[Start of Given records]
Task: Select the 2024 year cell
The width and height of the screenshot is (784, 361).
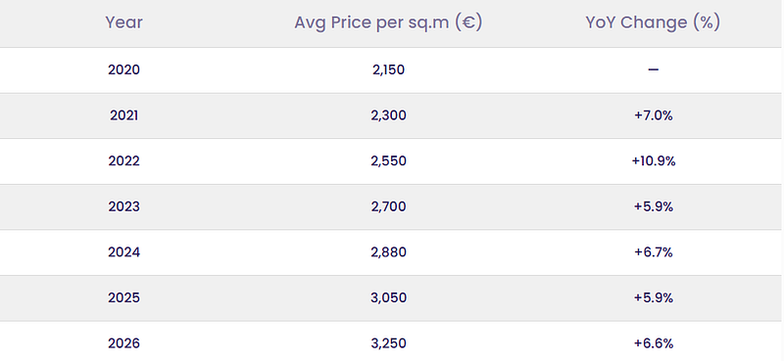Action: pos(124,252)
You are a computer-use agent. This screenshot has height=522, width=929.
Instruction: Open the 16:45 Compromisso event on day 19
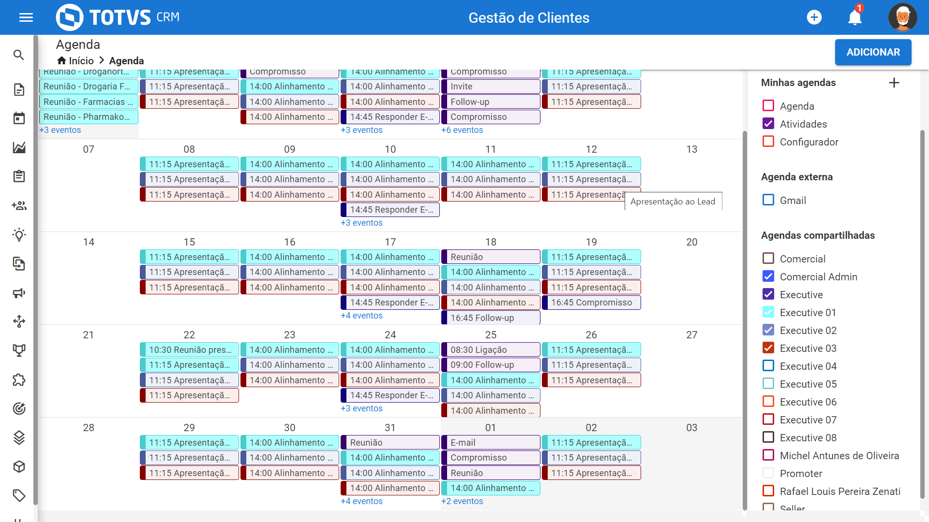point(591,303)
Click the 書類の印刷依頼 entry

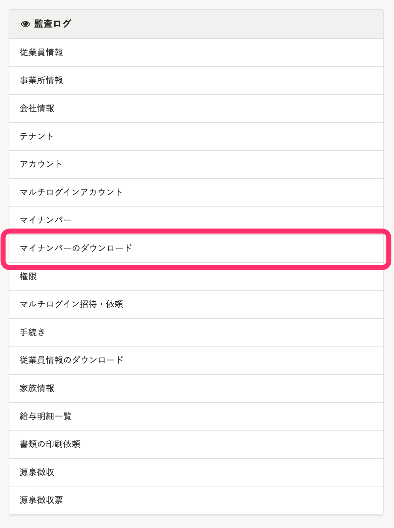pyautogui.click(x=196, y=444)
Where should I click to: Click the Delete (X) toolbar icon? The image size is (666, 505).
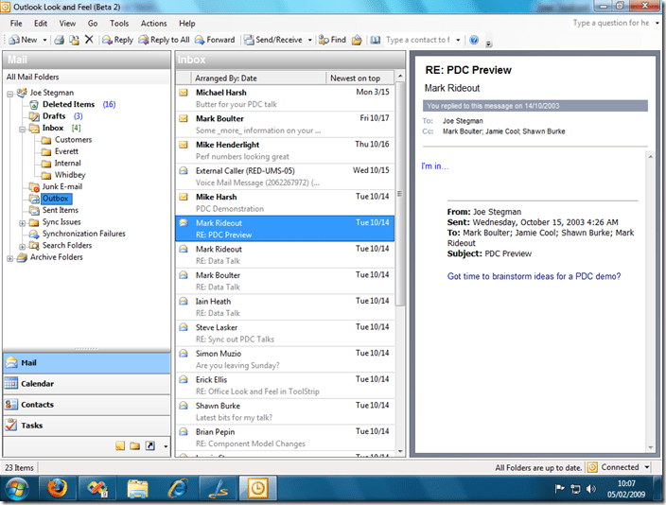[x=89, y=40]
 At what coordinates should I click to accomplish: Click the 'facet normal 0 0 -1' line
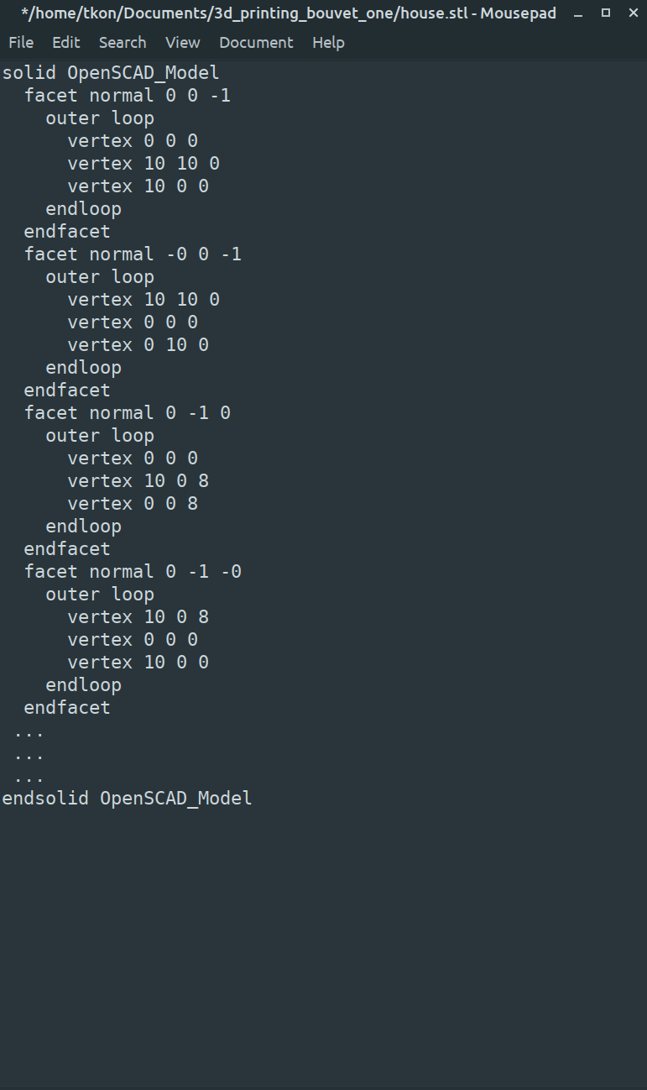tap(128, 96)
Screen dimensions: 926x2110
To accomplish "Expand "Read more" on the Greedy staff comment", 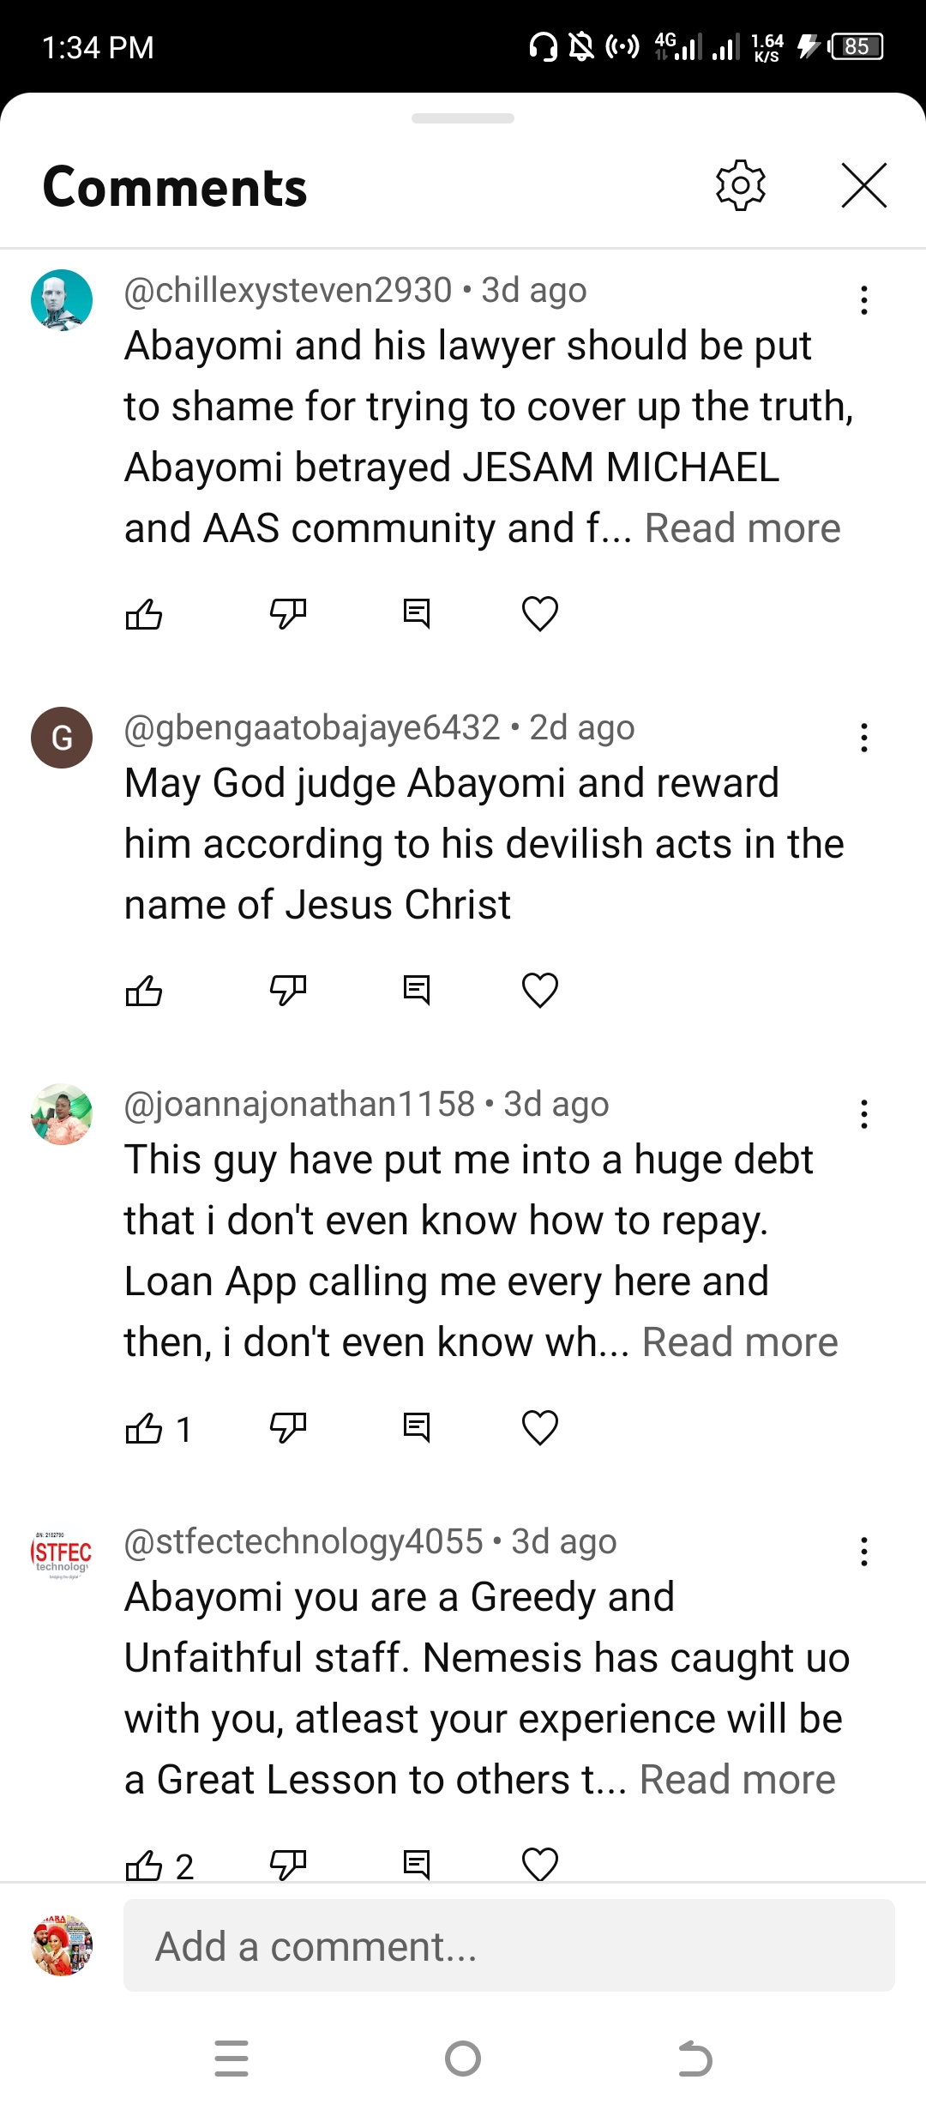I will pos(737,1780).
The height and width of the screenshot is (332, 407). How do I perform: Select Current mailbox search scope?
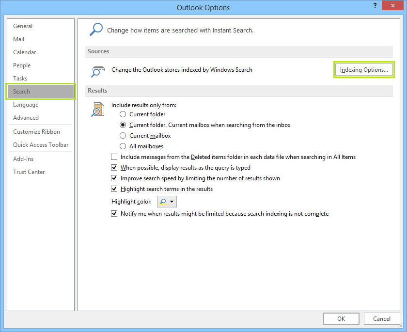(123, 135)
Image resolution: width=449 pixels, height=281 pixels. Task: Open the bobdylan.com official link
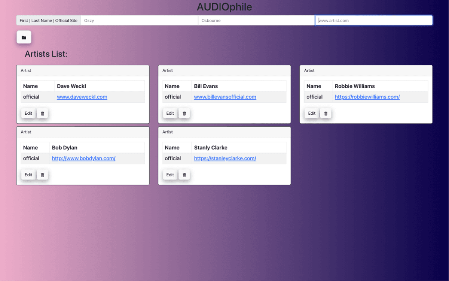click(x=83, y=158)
[End of Given records]
**Request**
Convert everything from the line containing "You are a computer-use" down to the line containing "tap(128, 96)" in the data above into a JSON list of strings, one per line, skipping blank lines. Leave the pictures out.

**Written solution**
[
  "You are a computer-use agent. This screenshot has height=522, width=929.",
  "Instruction: Open the 16:45 Compromisso event on day 19",
  "point(591,303)",
  "Click the 書類の印刷依頼 entry",
  "pyautogui.click(x=196, y=444)",
  "Where should I click to: Click the Delete (X) toolbar icon? The image size is (666, 505).",
  "[x=89, y=40]",
  " At what coordinates should I click to accomplish: Click the 'facet normal 0 0 -1' line",
  "tap(128, 96)"
]